Avec l'approbation de cette modification de la constitution russe, Poutine semble surtout avoir fait son Brejnev. En 1977, l'Union soviétique avait aussi adopté une nouvelle constitution. La constitution Brejnev. On connait tous l'histoire qui a suivi. La longue liste d'amendements à la constitution russe de 1993 crée l'illusion d'un État modernisé, fondé sur le droit, mais aussi détaché de la réalité russe que la constitution de 1977 l'était de la vie soviétique.
Comme pour les votes sous l'ère communiste, les Russes savaient que le résultat était connu à partir du moment où Poutine avait annoncé son intention de modifier la constitution. Il s'agissait simplement d'un rituel destiné à rendre les citoyens complices du recul des libertés politiques et de la dégradation de l'État de droit qui caractérisent les deux décennies de pouvoir de Poutine.
Mais il semble que les choses ne se sont pas déroulées comme prévu. Les amendements de Poutine n'ont pas obtenu le soutien de la majorité des électeurs à Moscou et à Saint-Pétersbourg, bastions de l'opposition au poutinisme. On a constaté une agitation pendant la campagne parmi les jeunes Russes qui n'ont connu aucun autre dirigeant que Poutine dans leur vie. Ceux-ci sont immunisée contre les torrents de désinformation qui déferlent des médias d'État russes. Ils passent leur temps sur des canaux internet moins étroitement contrôlés. De plus, des millions de personnes sont tombées dans la misère depuis la chute des prix élevés du pétrole qui ont augmenté le niveau de vie au cours de la première décennie du mandat du président.
Le contrat social tacite entre Poutine et la population russe est mis à rude épreuve. Selon ce pacte non écrit les gens jouissaient d'une meilleure qualité de vie que sous le communisme et étaient soumis à moins de troubles qu'à l'époque de Boris Eltsine, mais ils acceptaient de ne pas remettre en question la politique autoritaire de Poutine, ainsi que la puissance et la richesse de son entourage.
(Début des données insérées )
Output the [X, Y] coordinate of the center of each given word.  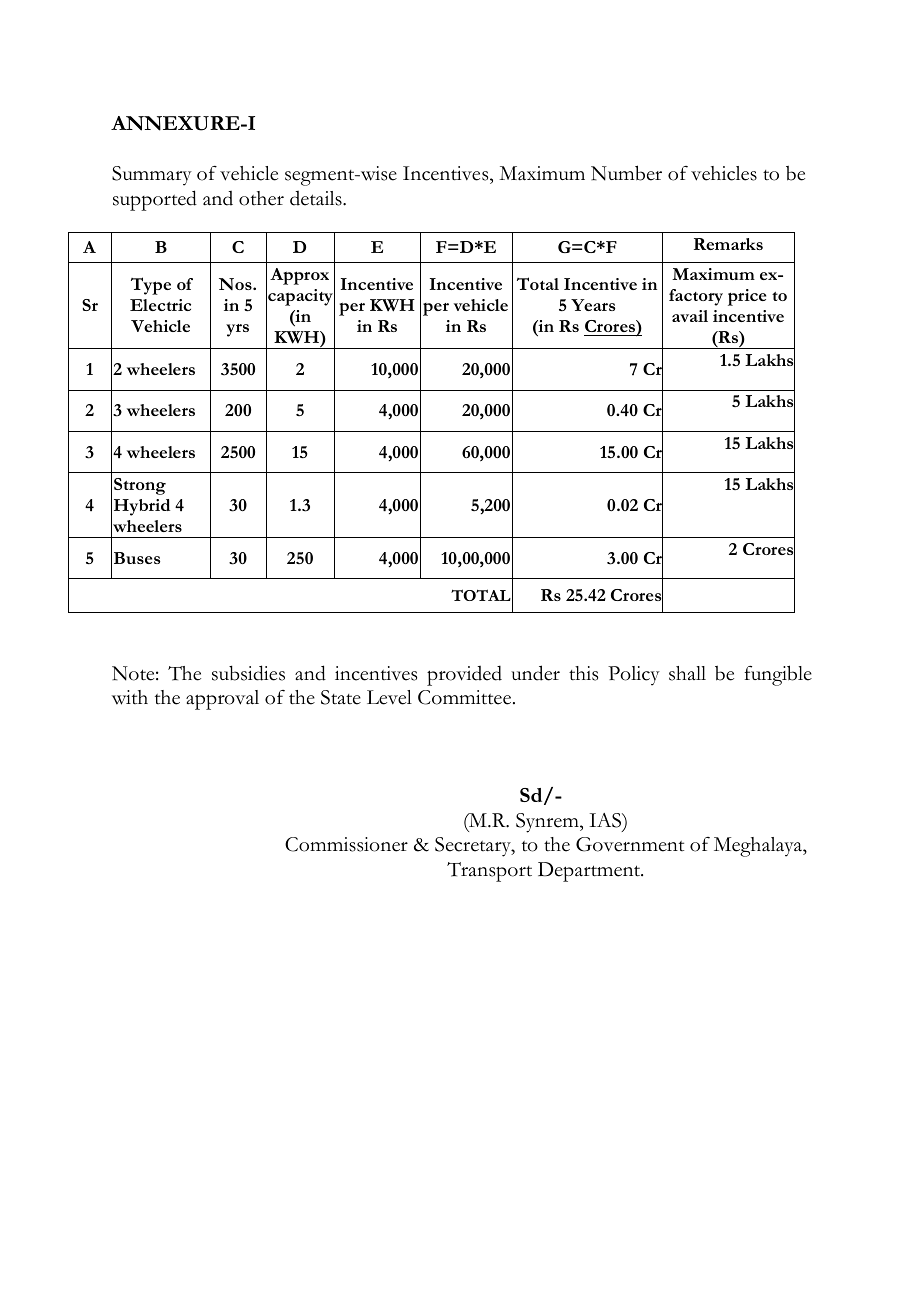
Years [593, 305]
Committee [466, 697]
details [317, 198]
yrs [237, 330]
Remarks [728, 244]
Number [626, 173]
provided [464, 675]
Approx [299, 276]
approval [222, 700]
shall [687, 673]
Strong [140, 486]
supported [155, 200]
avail [690, 316]
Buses [137, 558]
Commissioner [346, 844]
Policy [634, 676]
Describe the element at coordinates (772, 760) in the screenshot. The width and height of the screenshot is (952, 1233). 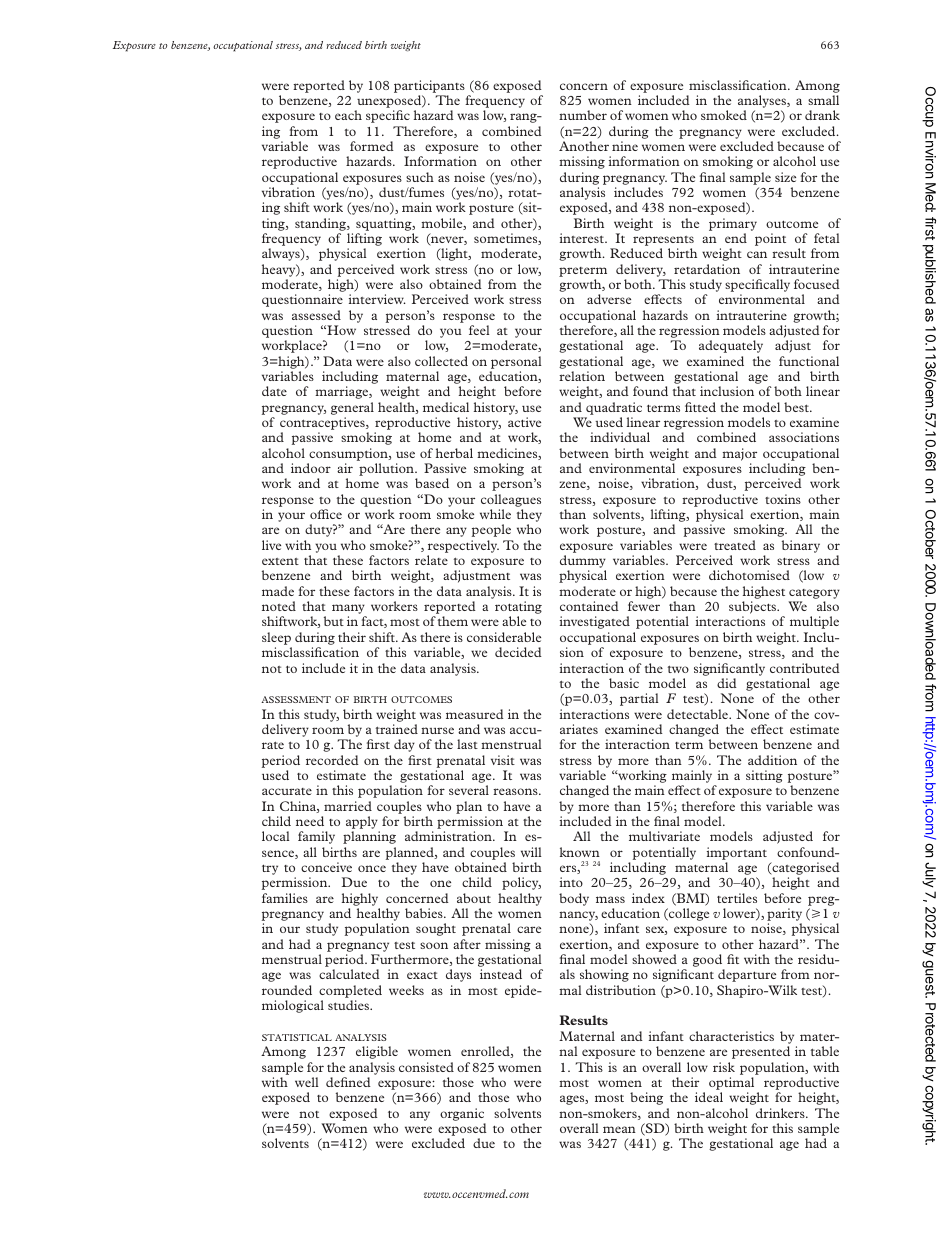
I see `addition` at that location.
Ce contrat se désagrégeait déjà avant le coronavirus, en partie à cause du changement de génération et en partie parce que le poutinisme ne peut pas introduire les réformes profondes nécessaires pour transformer l'économie basée sur le pétrole, le gaz et les matières premières sans porter atteinte à sa propre stabilité. La pandémie actuelle aggrave la situation, plongeant la Russie dans une profonde récession et faisant de la dépendance à l'égard de la production et des exportations d'énergie une base encore plus fragile pour le renouveau économique.
Aujourd'hui, le poutinisme paralysé politiquement montre un enthousiasme pour des rites politiques vides de sens qui font écho à ceux des dernières années de Brejnev. Les amendements constitutionnels permettent à Poutine de rester président jusqu'en 2036. Il aura à cette date 80 ans, le même âge que Brejnev à sa mort à la tête de l'URSS.